UZEDA
(Avellino, 30 maggio 2015)
Correva l’anno 1987. Di lì a poco sarebbe caduto il muro di Berlino, una data fondamentale per la storia contemporanea, ma anche per la musica. L’Europa, tutta, ancora si leccava le ferite, sognando un futuro migliore. I popoli dell’est subirono l’invasione (ancora!) delle produzioni sonore occidentali. La Germania, a sua insaputa (oppure no …), si apprestava a diventare la patria della musica elettronica. Gli amici inglesi, ancora intorpiditi dalla “Falklands War”, manifestavano contro le politiche della Lady di ferro. Il Punk stava morendo; il Red Wedge, con la sua vena polemica, ci avrebbe regalato pagine importanti nella storia della musica. Oltre oceano, l’istinto capitalista imponeva i suoi canoni di vita, martoriando i più vulnerabili: terreno fertile per il Seattle sound. L’Italia, come troppo spesso accade, non era pronta per un certo tipo di frastuono. Correva l’anno 1987, eppure qualcosa incominciava a muoversi. Non dalla capitale, non dalla “città che sale”, ma dal profondo, e tanto bistrattato, sud. La città è Catania, il punto d’incontro è “Porta Uzeda”, il comune denominatore è l’Etna.

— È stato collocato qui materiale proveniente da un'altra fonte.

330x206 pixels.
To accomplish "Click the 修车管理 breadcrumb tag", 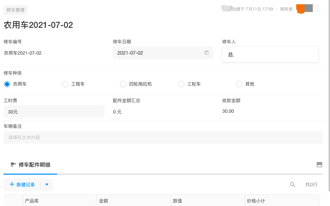I will click(15, 10).
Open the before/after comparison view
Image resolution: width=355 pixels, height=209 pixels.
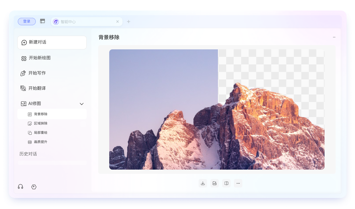coord(226,183)
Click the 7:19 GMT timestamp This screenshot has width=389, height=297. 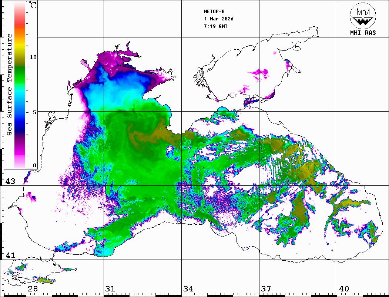(x=216, y=26)
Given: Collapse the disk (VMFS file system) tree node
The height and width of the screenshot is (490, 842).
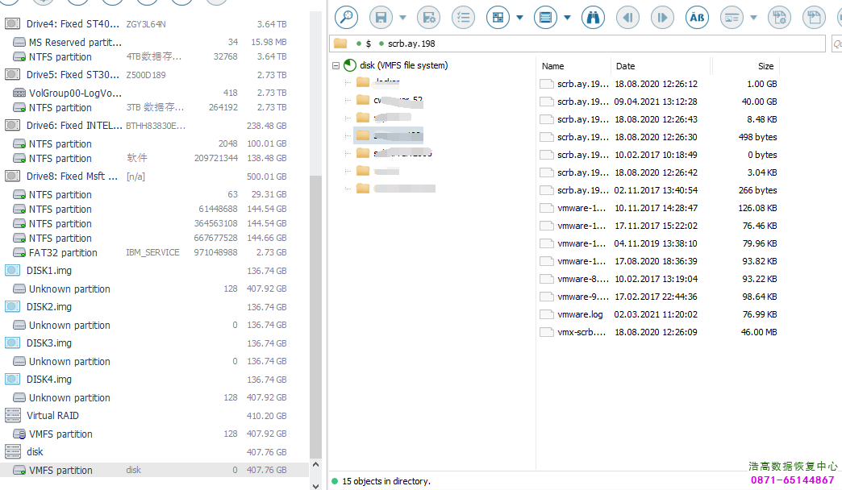Looking at the screenshot, I should [336, 66].
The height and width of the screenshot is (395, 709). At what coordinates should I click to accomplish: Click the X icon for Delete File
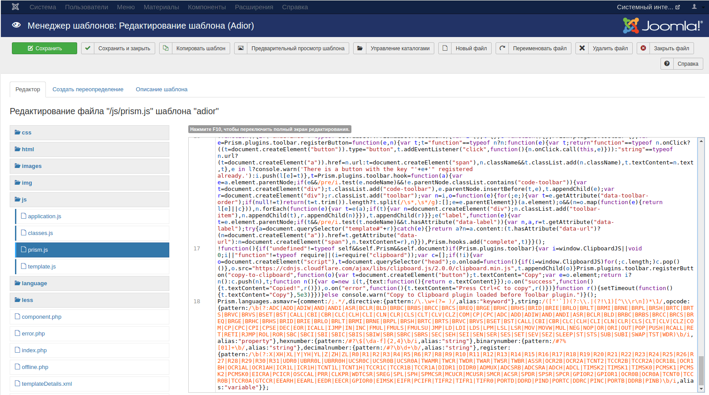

Sto parlando, appunto, degli Uzeda. Così avanti per l’epoca, da essere più famosi oltre i confini nostrani. Così avanti, da essere invitati ad una session da John Peel in persona. Gli “esperti”, quelli bravi, catalogano la musica dei nostri sotto le etichette “math rock” e “noise rock”. Accedo al loro sito web, apro la bio e leggo: “Rock … senza limiti e senza tempo”. Scorro il testo e mi imbatto in un passaggio in cui il flusso sonoro delle loro composizioni viene paragonato a quello ardente della lava. Sinceramente, mi piacciono di più le ultime due definizioni. Ho provato questa lava ardente lo scorso 31 maggio, nel solito Godot Art Bistrot di Avellino. Il locale ci ha già abituato a diversi, piccoli, miracoli. Ma questo è grande, molto grande. Un’ora, forse poco più, di puro rumore, ma non quello fastidioso tipico della frenesia ordinaria. Quel rumore disordinato che spinge il corpo oltre i suoi limiti, che ti trascina in una assurda danza, ipnotica. Non avevo mai assistito ad uno spettacolo simile. Mai. È stato un flusso di coscienza, uno “scorrere” degno dei migliori filosofi. Un picco inconcepibile di emozioni. La discografia degli Uzeda non è molto nutrita. Sei album all’attivo, di cui l’ultimo, Stella, è targato 2006. E proprio da quest’ultimo proviene il grosso della scaletta. Onestamente (e di questi tempi è molto difficile esserlo), lo spettacolo, più che descritto, andava vissuto. Ringrazio gli Uzeda per tutto ciò che hanno rappresentato, che rappresentano e che rappresenteranno per la musica “made in Italy”, quella fetta di Italy che merita un certo tipo di musica. Ringrazio Luca, per questo fantastico concerto. Ringrazio voi e mi scuso per non essere stato, forse, molto esaustivo, in questo che tutto è stato, fuorché un vero live report. Ah! Quasi dimenticavo: aspettiamoci una nuova produzione firmata Uzeda. A presto!